BEGIN

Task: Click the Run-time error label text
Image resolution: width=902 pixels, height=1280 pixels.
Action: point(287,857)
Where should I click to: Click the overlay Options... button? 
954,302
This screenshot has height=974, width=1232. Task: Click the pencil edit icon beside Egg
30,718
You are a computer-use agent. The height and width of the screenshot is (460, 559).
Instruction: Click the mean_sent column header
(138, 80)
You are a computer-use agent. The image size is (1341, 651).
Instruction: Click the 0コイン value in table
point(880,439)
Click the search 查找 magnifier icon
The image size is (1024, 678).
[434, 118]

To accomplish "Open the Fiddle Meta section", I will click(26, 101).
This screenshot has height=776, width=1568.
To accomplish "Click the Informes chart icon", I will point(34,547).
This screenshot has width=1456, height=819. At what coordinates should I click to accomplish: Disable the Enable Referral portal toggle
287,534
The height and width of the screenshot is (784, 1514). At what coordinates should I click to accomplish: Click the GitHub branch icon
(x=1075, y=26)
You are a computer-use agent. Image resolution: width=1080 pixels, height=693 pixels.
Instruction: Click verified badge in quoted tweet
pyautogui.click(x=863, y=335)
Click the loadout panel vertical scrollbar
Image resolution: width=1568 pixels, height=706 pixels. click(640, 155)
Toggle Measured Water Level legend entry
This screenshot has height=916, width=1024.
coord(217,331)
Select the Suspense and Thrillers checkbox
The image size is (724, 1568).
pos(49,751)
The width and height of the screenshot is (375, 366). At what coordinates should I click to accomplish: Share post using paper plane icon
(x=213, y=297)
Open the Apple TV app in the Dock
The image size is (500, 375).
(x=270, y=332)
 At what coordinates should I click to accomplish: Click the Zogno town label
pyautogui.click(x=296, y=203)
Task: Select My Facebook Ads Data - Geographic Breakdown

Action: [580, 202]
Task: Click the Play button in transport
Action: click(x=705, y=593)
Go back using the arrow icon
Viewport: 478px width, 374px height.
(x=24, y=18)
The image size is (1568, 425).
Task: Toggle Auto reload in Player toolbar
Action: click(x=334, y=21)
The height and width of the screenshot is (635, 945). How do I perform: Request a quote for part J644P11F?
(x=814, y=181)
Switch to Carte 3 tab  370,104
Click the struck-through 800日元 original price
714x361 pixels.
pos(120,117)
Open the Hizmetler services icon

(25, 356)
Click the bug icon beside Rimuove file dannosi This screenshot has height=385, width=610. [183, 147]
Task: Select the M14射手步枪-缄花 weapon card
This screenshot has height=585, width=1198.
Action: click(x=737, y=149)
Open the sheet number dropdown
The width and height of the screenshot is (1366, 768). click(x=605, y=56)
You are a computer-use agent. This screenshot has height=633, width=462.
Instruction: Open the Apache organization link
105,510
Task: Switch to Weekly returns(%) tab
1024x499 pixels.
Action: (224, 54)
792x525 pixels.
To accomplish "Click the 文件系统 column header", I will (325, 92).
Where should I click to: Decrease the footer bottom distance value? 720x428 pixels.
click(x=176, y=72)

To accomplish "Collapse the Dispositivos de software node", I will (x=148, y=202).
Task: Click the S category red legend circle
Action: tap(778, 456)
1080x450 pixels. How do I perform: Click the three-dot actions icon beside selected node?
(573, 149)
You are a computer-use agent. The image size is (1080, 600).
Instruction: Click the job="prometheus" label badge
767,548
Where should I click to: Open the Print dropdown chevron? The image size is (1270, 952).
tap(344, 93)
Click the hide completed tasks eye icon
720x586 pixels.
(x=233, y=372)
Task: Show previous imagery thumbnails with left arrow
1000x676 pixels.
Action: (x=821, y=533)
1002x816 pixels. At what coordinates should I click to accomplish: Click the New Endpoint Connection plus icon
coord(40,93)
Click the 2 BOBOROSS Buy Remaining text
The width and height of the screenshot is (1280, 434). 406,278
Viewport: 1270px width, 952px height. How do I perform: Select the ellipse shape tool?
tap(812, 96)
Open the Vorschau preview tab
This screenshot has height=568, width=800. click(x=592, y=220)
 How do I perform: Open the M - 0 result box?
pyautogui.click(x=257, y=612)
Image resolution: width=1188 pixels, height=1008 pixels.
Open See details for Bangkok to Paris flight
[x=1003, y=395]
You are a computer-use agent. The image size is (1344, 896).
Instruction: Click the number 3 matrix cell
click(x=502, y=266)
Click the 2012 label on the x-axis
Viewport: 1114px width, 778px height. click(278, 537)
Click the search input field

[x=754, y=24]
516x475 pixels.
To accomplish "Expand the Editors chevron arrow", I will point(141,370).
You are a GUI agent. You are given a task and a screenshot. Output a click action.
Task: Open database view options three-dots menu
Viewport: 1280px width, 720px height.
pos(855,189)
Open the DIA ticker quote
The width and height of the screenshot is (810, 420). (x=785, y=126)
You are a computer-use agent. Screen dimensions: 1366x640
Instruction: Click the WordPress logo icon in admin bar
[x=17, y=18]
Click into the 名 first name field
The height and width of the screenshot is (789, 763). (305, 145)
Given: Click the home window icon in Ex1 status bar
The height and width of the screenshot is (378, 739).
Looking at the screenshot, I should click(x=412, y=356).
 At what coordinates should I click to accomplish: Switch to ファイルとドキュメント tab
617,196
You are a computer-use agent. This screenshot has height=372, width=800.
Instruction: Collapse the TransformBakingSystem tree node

END

▶ **Exercise goal**: For the material, state how many lines include the string "agent"; the answer is that number alone.

▶ **Task output**: 9